Administration of Lactobacilli and Bifidobacteria in pigs immediately after birth reduced the incidence and severity of necrotizing enterocolitis and colonization density of the highly pathogenic Clostridium perfringens.41 Bifidobacterium lactis and Lactobacillus rhamnosus in addition individually reduced adherence of each other and that of Salmonella, E. coli, Clostridium species to the intestinal mucosa in swine, thus reducing the severity of clinical diseases.42 It was observed that Bifidobacterium lactis HN019 reduced E. coli infections and post-weaning diarrhoea associated with rota virus in pigs.43 The administration of Bifidobacterium animalis subsp. lactis showed increased growth rate and ratio of Bifidobacteria to E. coli in the gut in weaning piglets.44 It has been reported that feeding of probiotic combinations containing Lactobacillus, Saccharomyces and Pediococcus, resulted in an increased potential to modulate IgA secretion in the gut, reduced bacterial translocation to mesenteric lymph nodes, and activated the lymphocyte population following the enterotoxigenic E. coli infection in swine.
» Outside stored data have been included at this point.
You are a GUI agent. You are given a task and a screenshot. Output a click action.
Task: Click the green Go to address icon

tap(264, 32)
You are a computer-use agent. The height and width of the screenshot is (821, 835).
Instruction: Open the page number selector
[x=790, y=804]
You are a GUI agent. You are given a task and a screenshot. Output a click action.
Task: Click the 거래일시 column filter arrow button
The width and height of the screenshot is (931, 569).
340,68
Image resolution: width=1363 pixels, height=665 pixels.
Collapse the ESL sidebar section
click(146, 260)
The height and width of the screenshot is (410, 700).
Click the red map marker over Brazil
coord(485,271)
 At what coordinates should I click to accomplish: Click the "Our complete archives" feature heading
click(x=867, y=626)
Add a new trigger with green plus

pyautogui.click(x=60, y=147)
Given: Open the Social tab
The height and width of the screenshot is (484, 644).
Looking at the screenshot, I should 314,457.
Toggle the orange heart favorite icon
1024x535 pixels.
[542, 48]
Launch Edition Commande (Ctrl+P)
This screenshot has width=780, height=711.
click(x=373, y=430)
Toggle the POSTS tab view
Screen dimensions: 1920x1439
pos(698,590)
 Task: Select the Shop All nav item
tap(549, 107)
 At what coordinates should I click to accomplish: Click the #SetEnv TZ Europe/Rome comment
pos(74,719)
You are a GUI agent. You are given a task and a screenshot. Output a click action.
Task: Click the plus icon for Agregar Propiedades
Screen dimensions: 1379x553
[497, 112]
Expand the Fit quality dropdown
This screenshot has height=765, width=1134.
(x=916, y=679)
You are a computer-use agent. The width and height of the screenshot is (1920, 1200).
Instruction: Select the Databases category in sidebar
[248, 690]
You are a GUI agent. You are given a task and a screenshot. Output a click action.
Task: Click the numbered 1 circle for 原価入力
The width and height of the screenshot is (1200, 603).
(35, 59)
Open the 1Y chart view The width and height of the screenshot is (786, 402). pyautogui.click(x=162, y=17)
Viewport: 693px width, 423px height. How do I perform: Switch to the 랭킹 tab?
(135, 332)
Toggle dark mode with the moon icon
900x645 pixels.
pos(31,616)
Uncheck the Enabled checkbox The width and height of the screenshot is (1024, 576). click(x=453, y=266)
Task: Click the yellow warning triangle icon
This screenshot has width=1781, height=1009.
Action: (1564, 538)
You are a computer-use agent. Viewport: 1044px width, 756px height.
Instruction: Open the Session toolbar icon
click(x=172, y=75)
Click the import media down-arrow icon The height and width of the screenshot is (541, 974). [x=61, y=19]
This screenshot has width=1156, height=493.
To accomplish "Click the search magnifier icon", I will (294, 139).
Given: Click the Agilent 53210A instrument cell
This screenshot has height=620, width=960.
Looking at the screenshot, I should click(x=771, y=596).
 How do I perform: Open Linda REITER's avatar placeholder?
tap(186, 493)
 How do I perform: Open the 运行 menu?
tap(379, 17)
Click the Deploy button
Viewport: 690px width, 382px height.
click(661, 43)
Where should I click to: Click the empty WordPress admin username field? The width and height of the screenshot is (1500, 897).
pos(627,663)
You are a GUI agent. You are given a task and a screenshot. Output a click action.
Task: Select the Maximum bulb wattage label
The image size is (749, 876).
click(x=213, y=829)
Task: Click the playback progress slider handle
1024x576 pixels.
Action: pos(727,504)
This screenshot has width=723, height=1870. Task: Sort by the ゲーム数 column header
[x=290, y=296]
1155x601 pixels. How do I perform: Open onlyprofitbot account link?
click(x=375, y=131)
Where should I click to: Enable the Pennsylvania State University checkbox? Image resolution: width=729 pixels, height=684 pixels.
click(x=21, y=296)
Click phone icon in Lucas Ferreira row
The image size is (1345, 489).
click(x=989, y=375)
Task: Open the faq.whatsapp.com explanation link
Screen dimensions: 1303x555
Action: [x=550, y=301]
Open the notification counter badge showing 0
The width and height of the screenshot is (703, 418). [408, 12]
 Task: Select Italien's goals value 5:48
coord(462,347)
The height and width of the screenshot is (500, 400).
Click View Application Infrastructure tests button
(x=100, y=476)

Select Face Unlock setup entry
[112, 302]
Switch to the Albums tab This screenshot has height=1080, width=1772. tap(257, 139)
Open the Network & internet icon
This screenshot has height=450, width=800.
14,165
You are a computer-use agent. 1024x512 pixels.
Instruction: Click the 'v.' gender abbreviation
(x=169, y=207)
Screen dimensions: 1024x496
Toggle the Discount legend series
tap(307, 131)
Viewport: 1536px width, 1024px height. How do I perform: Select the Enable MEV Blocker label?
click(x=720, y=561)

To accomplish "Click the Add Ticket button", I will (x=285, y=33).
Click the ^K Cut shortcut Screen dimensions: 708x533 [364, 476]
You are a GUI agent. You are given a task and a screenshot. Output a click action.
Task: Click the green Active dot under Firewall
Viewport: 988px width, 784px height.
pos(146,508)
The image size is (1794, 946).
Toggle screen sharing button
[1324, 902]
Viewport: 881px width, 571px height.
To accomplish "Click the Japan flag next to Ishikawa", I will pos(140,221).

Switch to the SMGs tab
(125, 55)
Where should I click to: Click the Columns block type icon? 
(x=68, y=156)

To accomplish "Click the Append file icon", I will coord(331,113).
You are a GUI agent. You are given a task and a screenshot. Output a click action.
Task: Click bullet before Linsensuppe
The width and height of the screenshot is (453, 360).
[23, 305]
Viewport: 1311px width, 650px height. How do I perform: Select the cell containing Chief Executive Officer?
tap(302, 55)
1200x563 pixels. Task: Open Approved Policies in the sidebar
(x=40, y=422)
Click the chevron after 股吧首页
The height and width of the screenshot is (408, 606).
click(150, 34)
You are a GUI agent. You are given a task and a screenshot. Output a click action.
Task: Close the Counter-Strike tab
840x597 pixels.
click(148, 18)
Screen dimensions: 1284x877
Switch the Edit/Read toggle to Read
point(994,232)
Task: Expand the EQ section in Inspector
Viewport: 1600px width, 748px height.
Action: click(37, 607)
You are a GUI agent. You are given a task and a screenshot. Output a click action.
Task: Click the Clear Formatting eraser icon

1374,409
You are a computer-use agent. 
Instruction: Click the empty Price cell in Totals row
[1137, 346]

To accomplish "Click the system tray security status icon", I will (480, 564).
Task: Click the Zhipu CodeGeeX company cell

It was reported that feeding of probiotics containing Bacillus species such as Bacillus subtilis, and Bacillus lichiniformis in pigs caused a reduction in scours, morbidity and mortality.45 Different types of probiotics/prebiotics were added to the diet of pigs to test their influence on gastrointestinal microbiota or on health status improvement when challenged with pathogens such as Transgalacto-oligosaccharides (TOS) included at 35 g/kg in growing pigs which resulted in a significant increase in the fecal Bifidobacteria, Lactobacilli and enhanced saccharolytic activities in the porcine colon. Similarly, Galacto-oligosaccharide (GOS) mixture supplied at 40 g/kg of diet potentially inhibited the attachment of enterotoxigenic E. coli, Salmonella to HT29 cells, showed an increase in the density of Bifidobacterium and acetate concentration, and resulted in the decrease of pH compared with control diet (Table 1).46,47

 

Table1: Recent Probiotic/Prebiotic Trials Applied for Young Cattle.
Targets and materials applied

Positive effects

Yeast culture Increased feed efficiency by enhancing rumen fermentation rates, stabilising ruminal pH
Lactobacillus casei Increased weight gain by balancing the GI tract microbiota
L. acidophilus Prevent rotavirus and antibiotic associated diarrhea
L. sorbitus Increased weight gain, immunocompetence
Bifidobacterium Good health status by maintaining a balance of microbiota in GIT
Fructooligosaccharide (FOS) Increased feed efficiency, reduced severity and incidence of enteric diseases by blocking colonization of pathogens
Mannoseoligosaccharide (MOS) Increased health and performance by blocking colonization of pathogens
Cellooligosaccharide Increased weight gain by modulating the intestinal bacterial community, enhancement of ruminal fermentation
CONFLICTS OF INTEREST

The authors declare that they have no conflicts of interest.